The SUNY New Paltz Women’s Swim team has recently begun its 2010-2011 season, and all are hoping for streamlined success.
The team went stroke-for-stroke against SUNY Oneonta and the United States Coast Guard Academy this past weekend, defeating Oneonta 118-87 on Friday and coming just short of victory Saturday at 146-116 against the USCGA. Although the team received mixed results over the weekend, morale is high and the team is taking it on the chin and moving toward bigger fish.
The Women’s Swim team, led by Head Coach Scott Whitbeck who has held the position for three years, has many of the same swimmers from last season, minus four who graduated, and the addition of seven first-years. Whitbeck said this year, the team is better than ever, and it could potentially be “one of the best that we’ve ever had at this college.”

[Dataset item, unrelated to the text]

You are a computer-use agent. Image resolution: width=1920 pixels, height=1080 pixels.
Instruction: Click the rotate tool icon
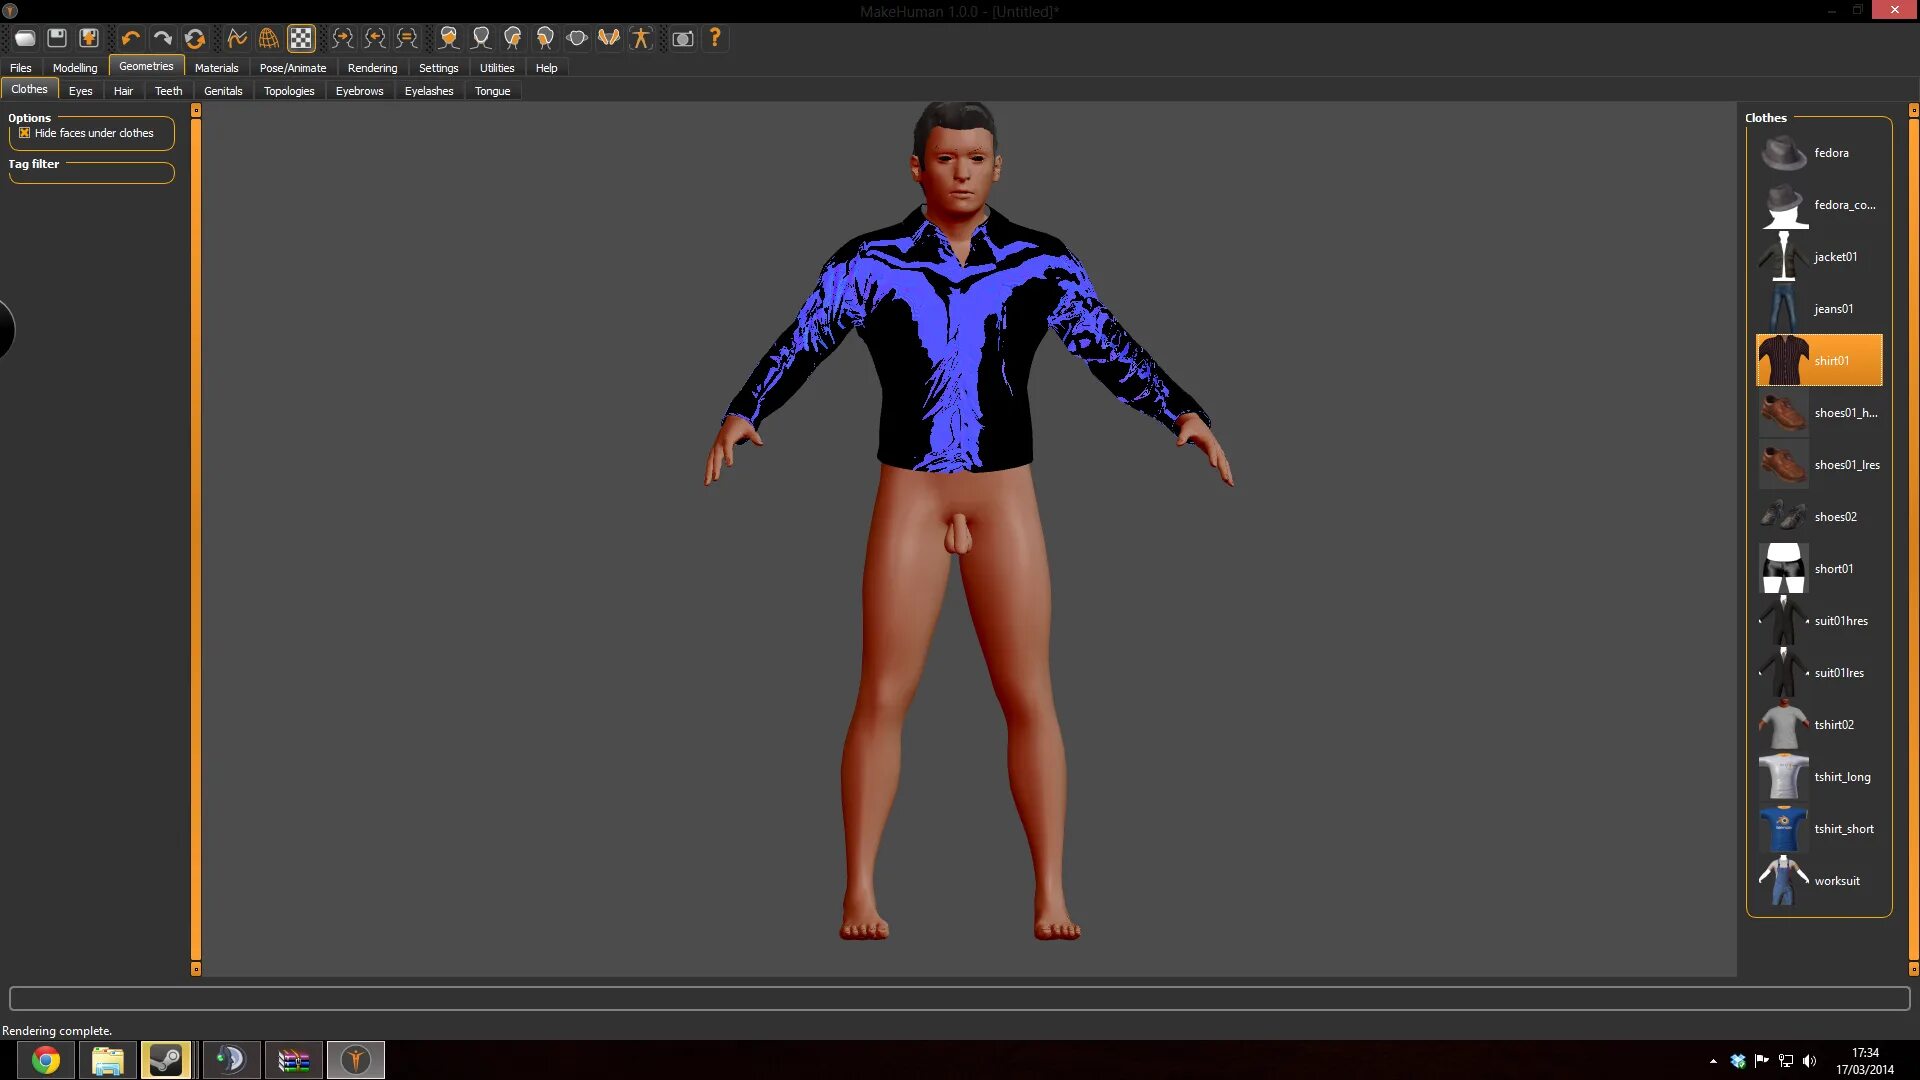[x=196, y=38]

Along with the new and improved lineup, Whitbeck has changed the way the team practices and added more dry land training. He said the team has transitioned from a three day a week lifting program to a four day a week program where the team spends two days a week in the weight room and two days doing dry land techniques.
“You can do a lot of bench presses and biceps in the weight room, but will that necessarily make you a better swimmer? I’m really trying to use motions and things, to help develop muscles that will help them specifically for swimming,” said Whitbeck.
This new style of practicing, while tougher, has been met with positive results and reactions from the team. Fourth-year sociology major and swim team co-captain Allison Wells, thinks the new training regimen has made the future of the team all the more bright.
“It’s more intense but I really think it’s going to pay off at the end of the season when we head to Buffalo for championships,” said Wells.
The team, according to Whitbeck, is formidable from any angle, with talented swimmers filling every position. Whitbeck said that with such a well-rounded team, the goal is to live up to that potential during the season, and improve every day.
With new teammates, it’s hard for any team to get things in order and get over the awkward assimilation stage. However, according to swimmer Becky Baker, a fourth-year psychology major, the new girls have been embraced by the whole team. Baker said the new swimmers have also adjusted to the unique form of practicing as well. Baker also highlights the close relationship between herself and all of the other girls, as one contributing factor to the team’s success.
The hope of every swimmer is to drop their times and stay fast so that they can continue accumulating wins and breaking records, Baker said. With such a positive outlook and well defined lineup, triumph can only be expected of the Lady Hawks and Whitbeck seems to agree.
“We’re training harder than we ever had,” said Whitbeck. “I’m happy with where we are.”